##### Given passage #####
As is always the case, Best Supporting Actor is the hardest category to predict. Last year, I went a whopping zero for five in July. Why? Well, Hollywood has always been a male-oriented industry, and the meatier roles tend to go towards male characters. Furthermore, you never know which performances will connect and which won’t. Still, I stand by the breakdown I provided a year ago, because while my predictions were incorrect, the math I provided turned out to be right on the money. Therefore, adding in small facts to the prediction equation, I will now predict the nominees for Best Supporting Actor this January.
The last three winners of Best Supporting Actor were highly respected character actors who had accumulated cred for a long series of great roles in the industry. There are several candidates who meet this requirement, including Michael Sthulbarg for Call Me By Your Name, Steve Buscemi for The Death of Stalin, Steve Carell for Last Flag Flying (one to keep your eyes on, for sure), and Christoph Waltz in Downsizing. However, there are two contenders that I think are the most likely to fall under this category. As always, we’ll start with Ed Harris. Harris should really have an Oscar by now. He continues to change the game with every performance, including The Right Stuff, Glengarry Glen Ross, Nixon, and Pollock, and was absolutely wronged for not winning in Apollo 13, The Truman Show, or The Hours. This year, he will be playing the creepy tenant in Darren Aronofsky’s mother! As I mentioned yesterday, Aronofsky can be hit-and-miss with his actors, but when he’s on, he’s on. What’s more, if this film is in the vein of Rosemary’s Baby, as the trailers seem to indicate, then Harris has a clear advantage: the villains in these types of psychological horrors tend to get nominated. Look at Ruth Gordon or Anthony Hopkins. It’s quite possible the role doesn’t have enough to it to create a strong enough impact for an awards campaign, but with his pedigree, I’m willing to bet on it for now.
#####
**Given request 1:** In the Best Supporting Actor predictions, what role will Ed Harris play in Darren Aronofsky's new film?
**Given request 2:** Reproduce, word for word, the part of the Best Supporting Actor predictions between "As is always" and "Actor this January.", inclusive.
**Given request 3:** Carry on writing the Best Supporting Actor predictions from the point where they stop.
##### Dataset section #####
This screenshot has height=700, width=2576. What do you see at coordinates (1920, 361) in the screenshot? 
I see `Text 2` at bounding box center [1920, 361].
#####
**Final result 1:** The creepy tenant.

**Final result 2:**
As is always the case, Best Supporting Actor is the hardest category to predict. Last year, I went a whopping zero for five in July. Why? Well, Hollywood has always been a male-oriented industry, and the meatier roles tend to go towards male characters. Furthermore, you never know which performances will connect and which won’t. Still, I stand by the breakdown I provided a year ago, because while my predictions were incorrect, the math I provided turned out to be right on the money. Therefore, adding in small facts to the prediction equation, I will now predict the nominees for Best Supporting Actor this January.

**Final result 3:**
The second contender I want to talk about, and the far-and-away given at this point in the race, is Willem Dafoe. While most people in the current generation know Dafoe from the Spider-Man Trilogy, Dafoe made his start as an acclaimed independent actor. He gave two Academy Award-nominated performances (both of which were worthy of a win) in Platoon and Shadow of the Vampire, and was also incredible in The Last Temptation of Christ, Mississippi Burning, Wild at Heart, Finding Nemo, and Antichrist. I didn’t have Dafoe on this list a week ago. Hell, I didn’t have him on this list on Monday. I had heard some acclaim building after Cannes for The Florida Project, but I brushed it off. Then I saw the quote “Willem Dafoe’s best performance.” And then I saw the trailer. If we learned anything from Mahershala Ali last year, it’s that if a beloved actor plays a surrogate father in an acclaimed indie movie, he will receive an Oscar nomination. And he will probably win. Hell, I want to give him the Oscar based on that trailer alone. Make no mistake, Dafoe is a serious contender for Best Supporting Actor, and while I’m not ready to give him the #1 spot just yet, I have already started preparing myself mentally to hear the phrase “And the Academy Award goes to Willem Dafoe.”
So, who am I going with as #1, if not Dafoe? Well, the second thing you have to look at is the breakout star. This is usually a younger actor who is either on a hot streak or breaking out in his first role. Last year, this was Lucas Hedges and Dev Patel for Manchester by the Sea and Lion, respectively. This year, I think that actor will be Jason Mitchell. Mitchell first broke out in 2015 for his memorable performance as Eazy-E in Straight Outta Compton, a role he deservedly received awards buzz for. Since then, he has appeared in Barry, Kong: Skull Island, and Detroit, oftentimes as the best part of those films. He will soon be appearing in Mudbound, which premiered earlier this year at Sundance. His role as the son of sharecroppers who comes home from World War II a hero, only to be abused by his Mississippi hometown has been met with acclaim, and as the year goes on and stories like that become more and more timely, it will become harder for the Academy to pass up. Hell, after the goodwill they earned last year for awarding two black actors for the first time in years, I don’t know if they’ll be willing to backtrack. It’s quite possible the fact Netflix is releasing the film could earn the film some backlash, and Mitchell could be Idris Elba-ed on the outside looking in, but if there’s one performance I’m looking forward to from the rest of the year, this is it.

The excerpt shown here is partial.